There’s not a lot of money in editorial work, but you can get a lot of experience working with editors and writers. You’ll meet interesting people and get tear sheets.
I also think it’s important to pick your dream clients and reach out to them directly, when you’re ready, when you have the work to show. That comes with gaining a level of confidence behind your work. When you’re creating photography that is from your heart and you truly love doing it, it comes through in the imagery. When you love what you’re doing, you stand behind it and you’re more confident about your work. And then you’re more confident to reach out to that dream client that might seem unreachable to you. Just reach out to them, you have nothing to lose.
What promotional tools do you use to reach out to clients you’d like to work for?
I use email marketing lists and targeted promos. I hand-select every one of my clients as opposed to sending lots of emails to a big list from a database. I think it’s important to make it personal. Then it’s real.
I use an email template with one hero image that’s my favorite at the moment or something that’s tailored to them, and then three links to galleries with smaller thumbnails of recent projects and a link to my website. I send emails through MailChimp, which lets me see who’s opening and clicking through them. If they’re clicking around, they’ve spent a little more time. If I really want to work with that person, I send them a direct mail piece.
When I create direct mail promos, I try to visualize what’s going to happen when they open that package. Are they going to want to hang this up or prop it on their desk?
How do you prepare for a meeting with a new client about a job?
I usually do a lot of research on the company to see who the people are and get an idea of what kind of revenue the company is generating. The meeting often involves educating them a little bit about usage licenses and image licensing. I learned that the hard way early in my career.
What are your tips for quoting commercial jobs?
No two jobs are alike, so I definitely say research the client, get a clear understanding of the scope of the project, and never give a quote in the first conversation. I’ve shot myself in the foot before by giving a quote too early without a real understanding of the scope of the job. Ask a lot of questions. How many images do they want? What is the usage for those? Are we going to be indoors or outdoors? Can I have a scout day or do I need a scout day? Do we need hair and makeup or a wardrobe stylist?
A lot of times, asking people to give me a clear understanding of the job prompts them to ask more questions within their teams. A lot of times people don’t always think about the total usage or if they will ever want to use the shots for a billboard, for example. Most people want unlimited use, unrestricted, but they don’t realize that they never need that. Usually I find out what they want and I’ll send them a quote for unlimited usage for them to share. Then I’ll give them a quote for what they will likely use the photos for so they can see a range of what photography is really valued at and what it really costs. I’ll give at least two estimates for a big commercial job.

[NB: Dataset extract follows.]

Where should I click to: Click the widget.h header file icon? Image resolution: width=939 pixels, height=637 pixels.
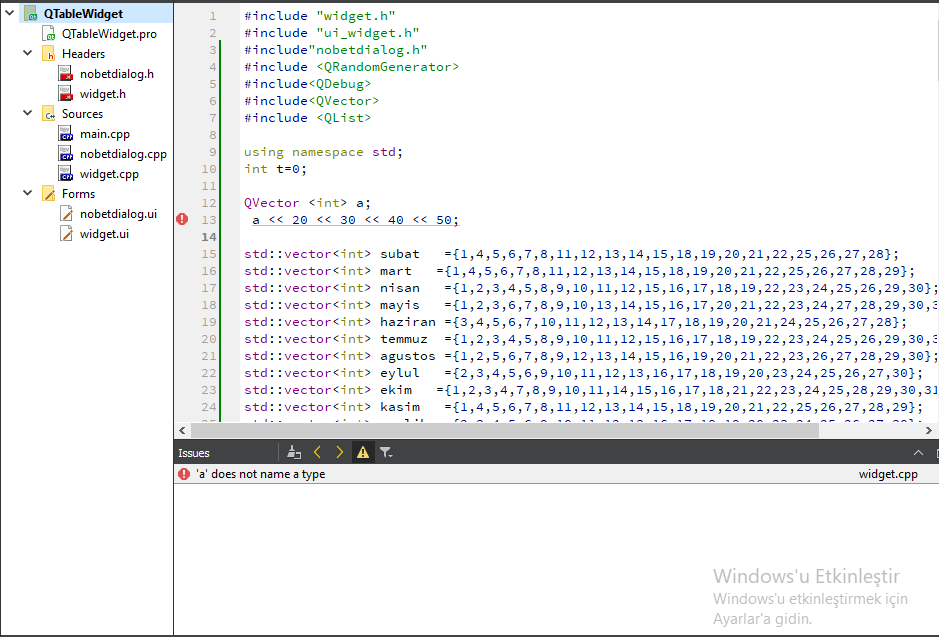(x=66, y=94)
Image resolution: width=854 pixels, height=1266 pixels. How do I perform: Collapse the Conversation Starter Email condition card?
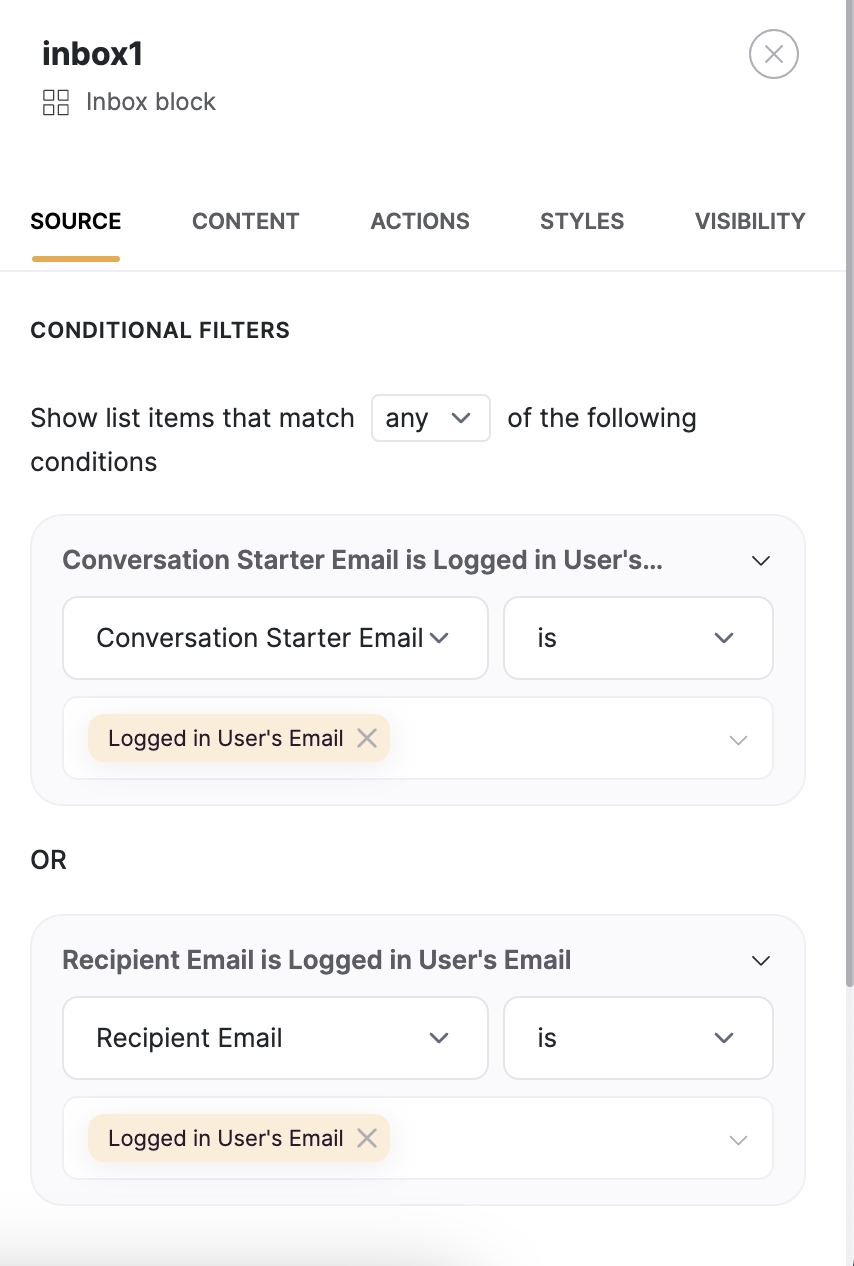[x=760, y=560]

Are there any other mistakes you’ve made that photographers could learn from?
Don’t sell yourself short. I’ve done that so many times. There was a steady client I had for a few years, but I was working for a rate that wasn’t really making me any money. At that time I was still building my fashion portfolio so I looked at working with her as a way to build that, but when she couldn’t wiggle up to a reasonable rate, I eventually had to fire that client. Not giving away your photography is very important to the integrity of the industry. It’s really important to understand the value of photography, and that’s a really hard thing to define when you’re starting out.

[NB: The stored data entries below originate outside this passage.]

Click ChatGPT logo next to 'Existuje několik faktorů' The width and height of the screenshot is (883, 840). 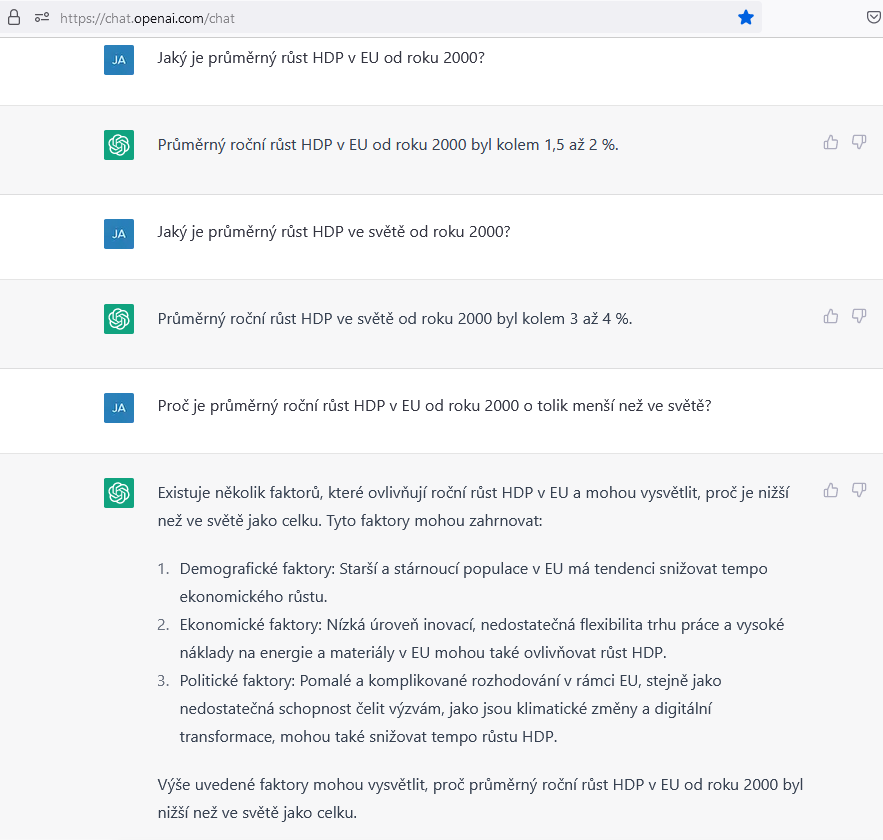[x=119, y=493]
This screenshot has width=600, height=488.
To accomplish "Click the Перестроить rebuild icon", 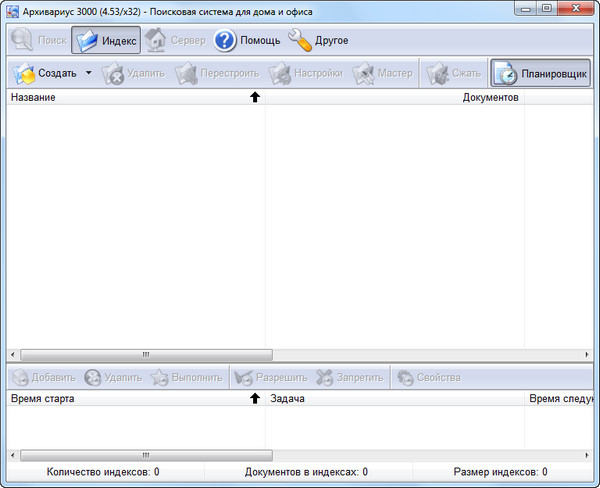I will click(x=186, y=74).
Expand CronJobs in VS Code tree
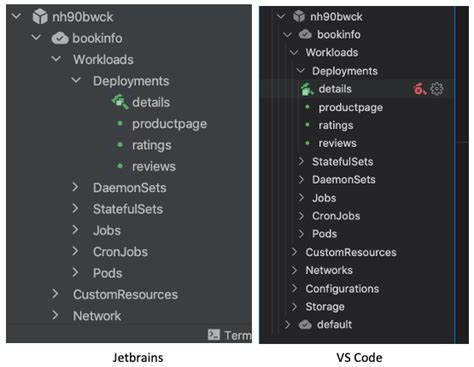The height and width of the screenshot is (367, 474). (301, 216)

How do you decide which jobs to take?
There are three things I like to consider for every job: Is the money good, is it good for my portfolio, and will I make a good connection with a person or company that’s in the direction that I want to keep going in. If I can hit on two of those three things, then it’s a solid deal. Sometimes it’s just for the money, but if you’re just starting out, it would be good to hit on at least one of those three things.